→ Provided entries:
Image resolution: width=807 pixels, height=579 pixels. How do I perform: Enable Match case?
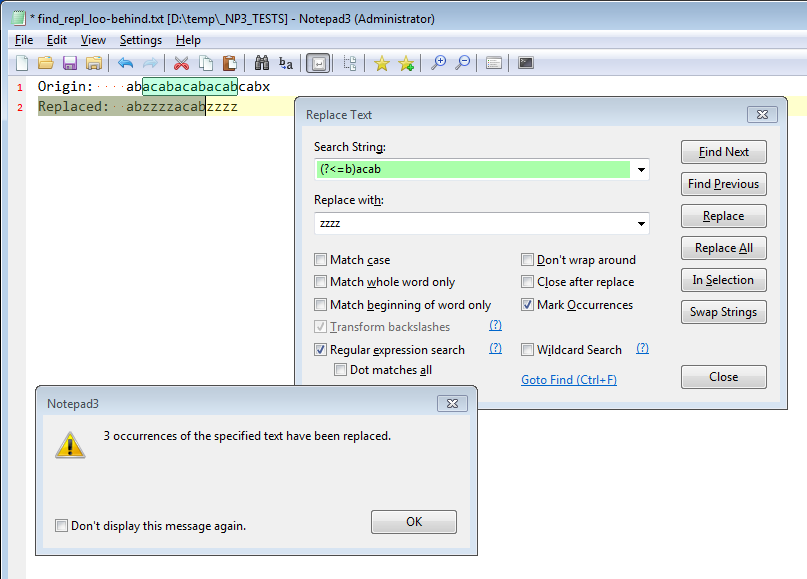(321, 259)
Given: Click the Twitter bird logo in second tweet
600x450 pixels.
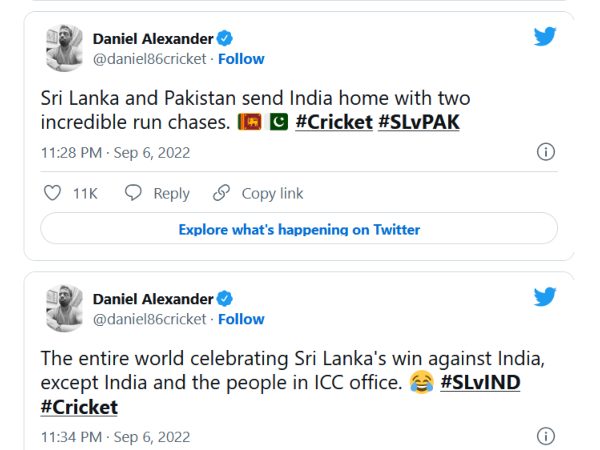Looking at the screenshot, I should coord(544,297).
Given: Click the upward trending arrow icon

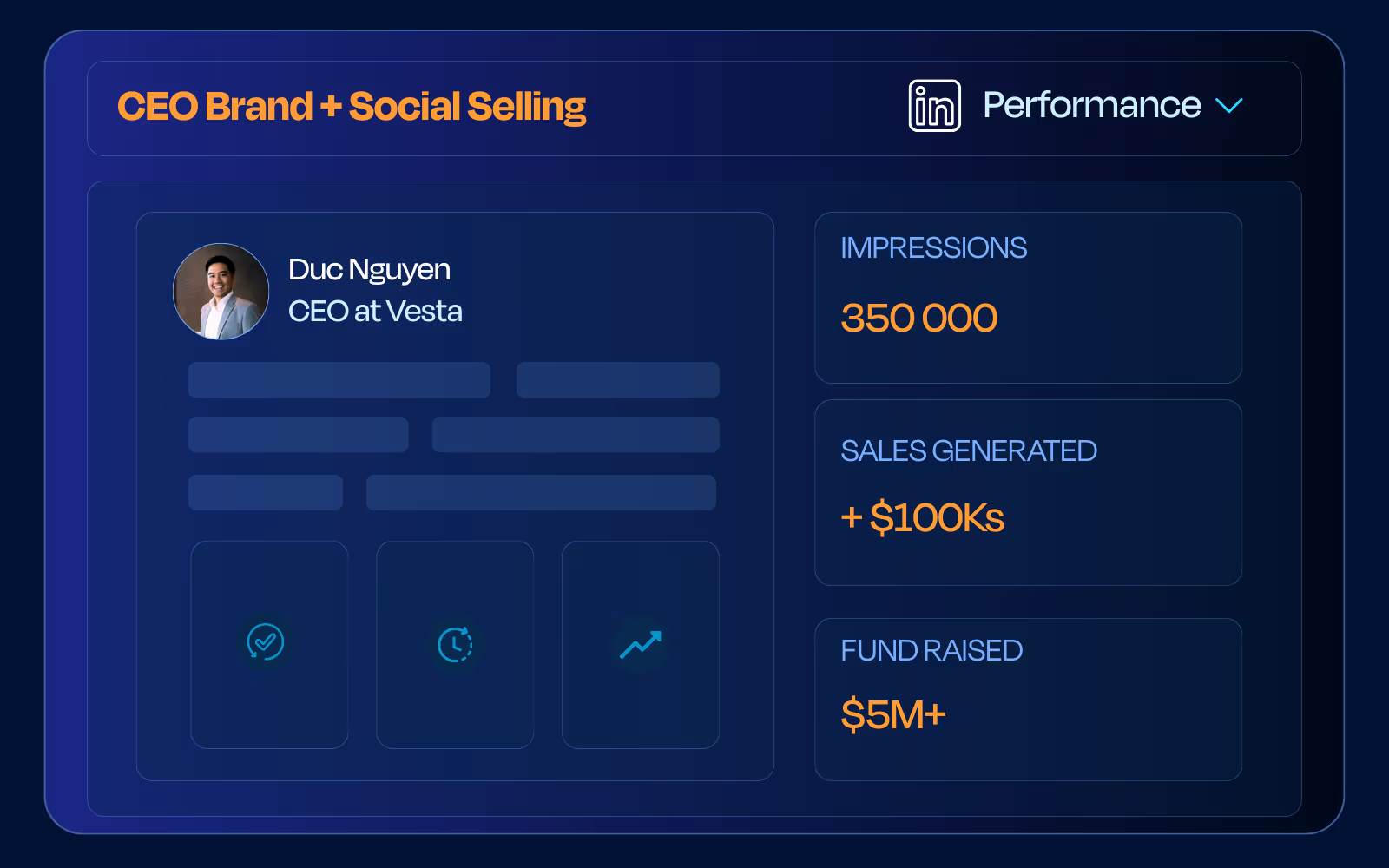Looking at the screenshot, I should tap(641, 644).
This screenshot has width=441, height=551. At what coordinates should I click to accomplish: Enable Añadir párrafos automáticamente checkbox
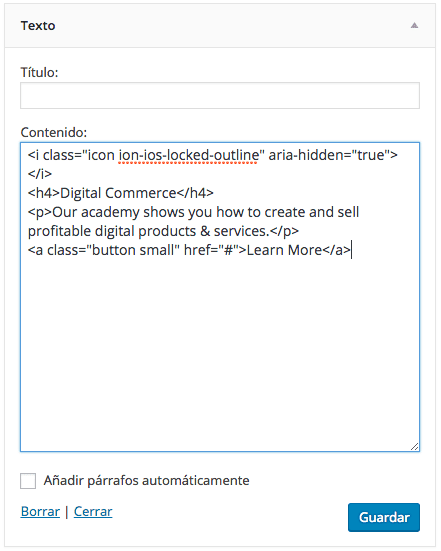click(28, 481)
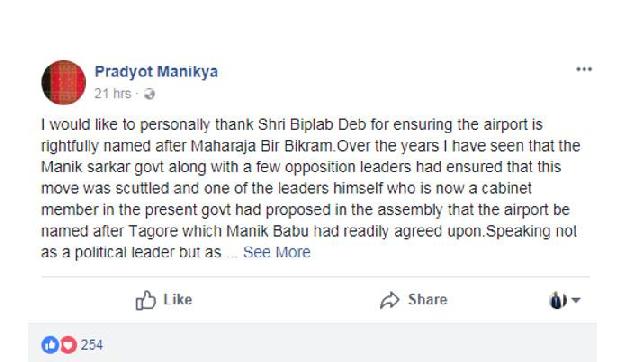View the 254 reactions list
Image resolution: width=630 pixels, height=362 pixels.
click(92, 345)
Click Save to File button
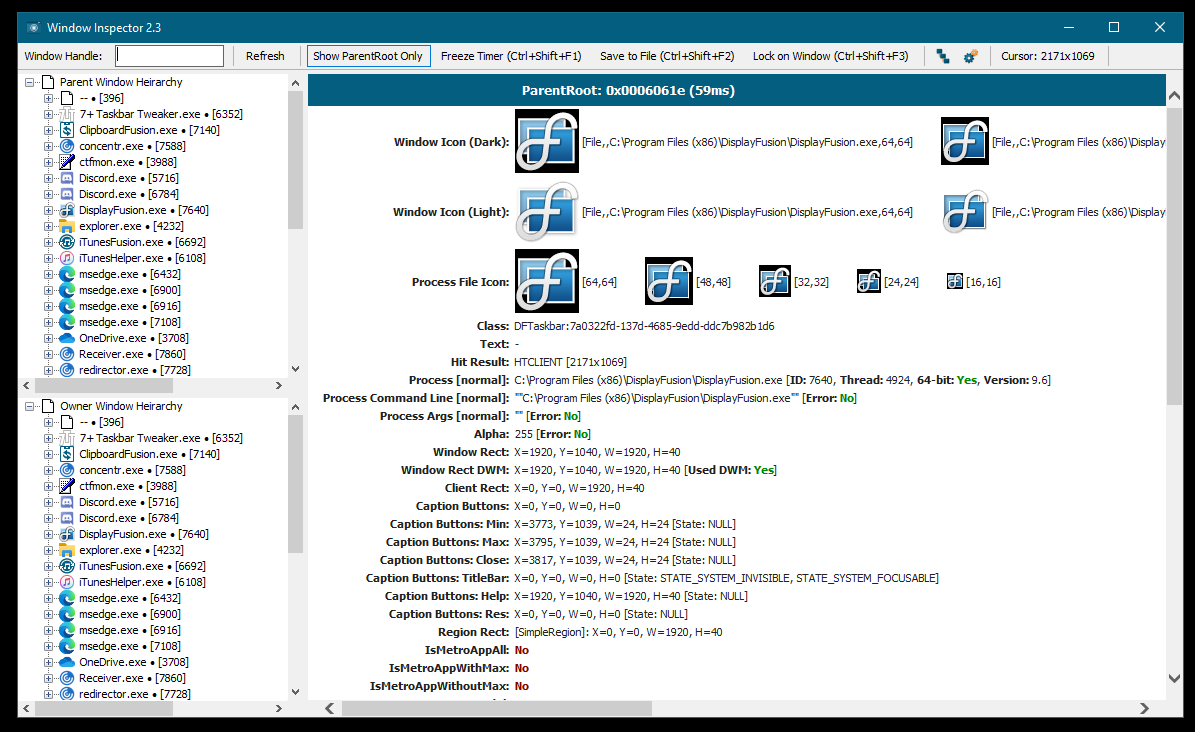This screenshot has width=1195, height=732. [x=667, y=56]
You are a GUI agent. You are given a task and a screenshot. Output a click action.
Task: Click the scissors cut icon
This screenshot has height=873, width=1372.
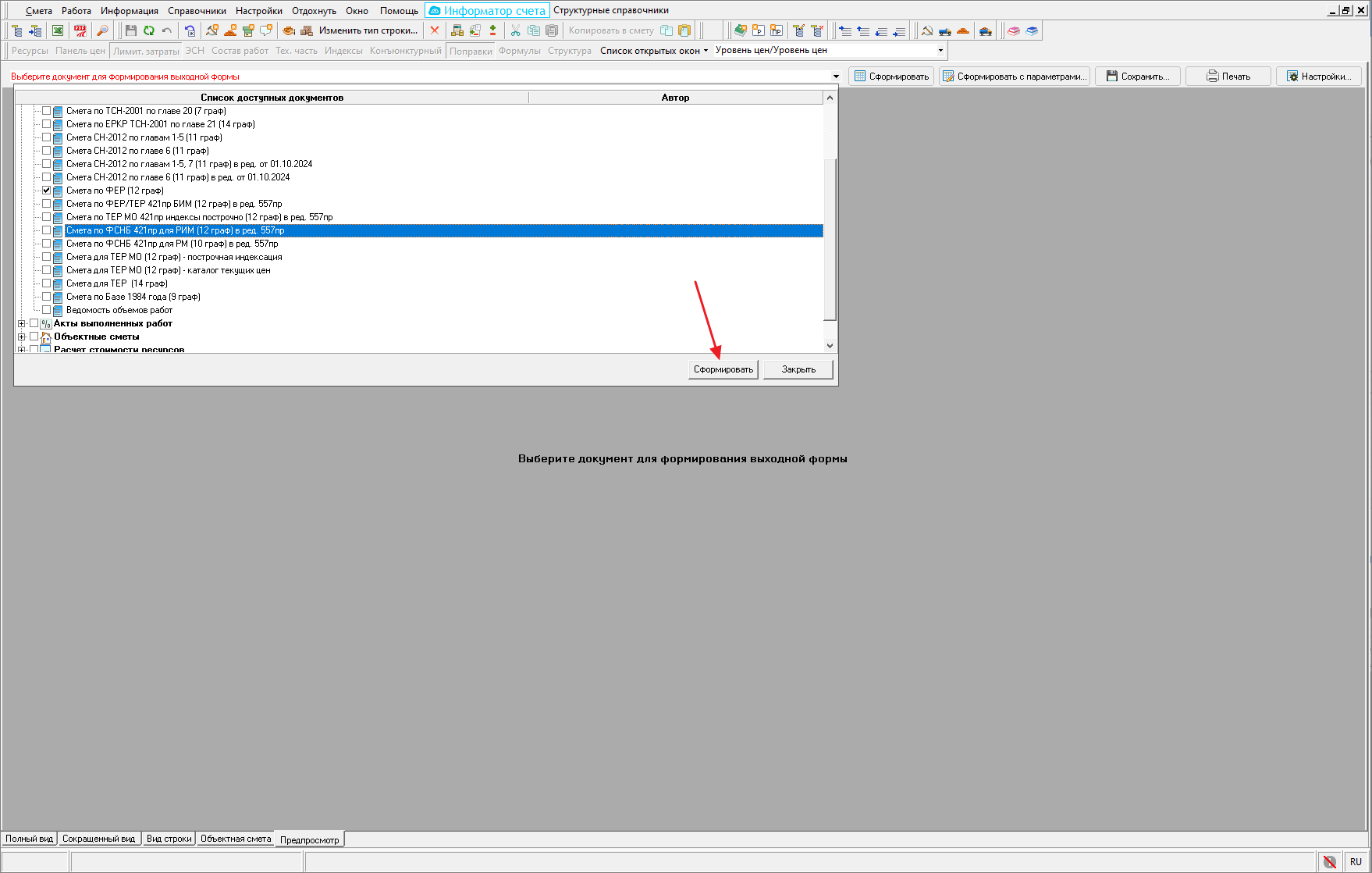click(515, 30)
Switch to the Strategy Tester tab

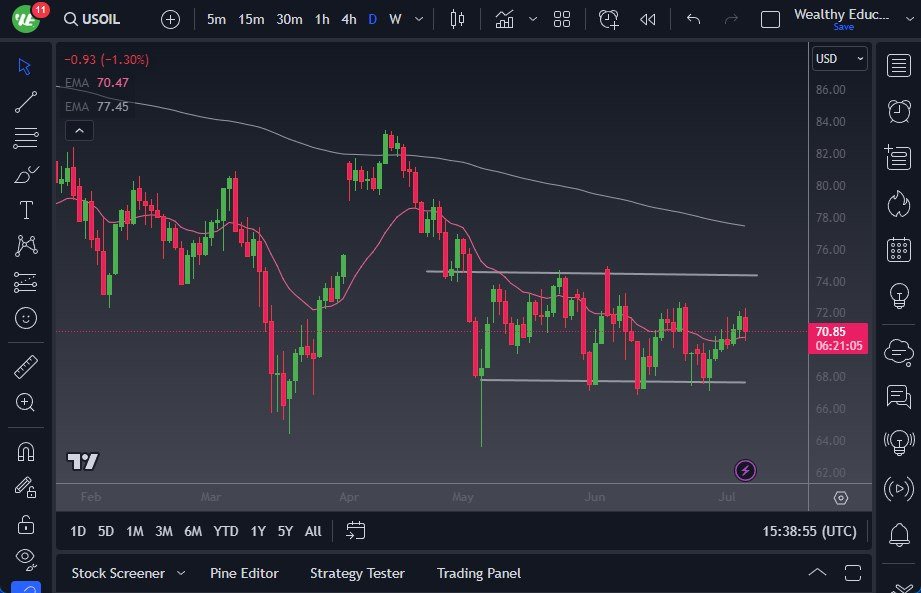point(357,573)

→ Required work: Having located the line with "This screenshot has width=441, height=551.", copy it exactly along with every later line through the end of the listing above, but omit the pictures.

→ Solution:
This screenshot has width=441, height=551. At what coordinates should I click to accomplish: Enable Añadir párrafos automáticamente checkbox
click(28, 481)
View the 254 reactions list
Image resolution: width=630 pixels, height=362 pixels.
click(92, 345)
Click Save to File button
This screenshot has width=1195, height=732. [x=667, y=56]
You are a GUI agent. You are given a task and a screenshot. Output a click action.
Task: Click the scissors cut icon
This screenshot has height=873, width=1372.
click(515, 30)
Switch to the Strategy Tester tab

point(357,573)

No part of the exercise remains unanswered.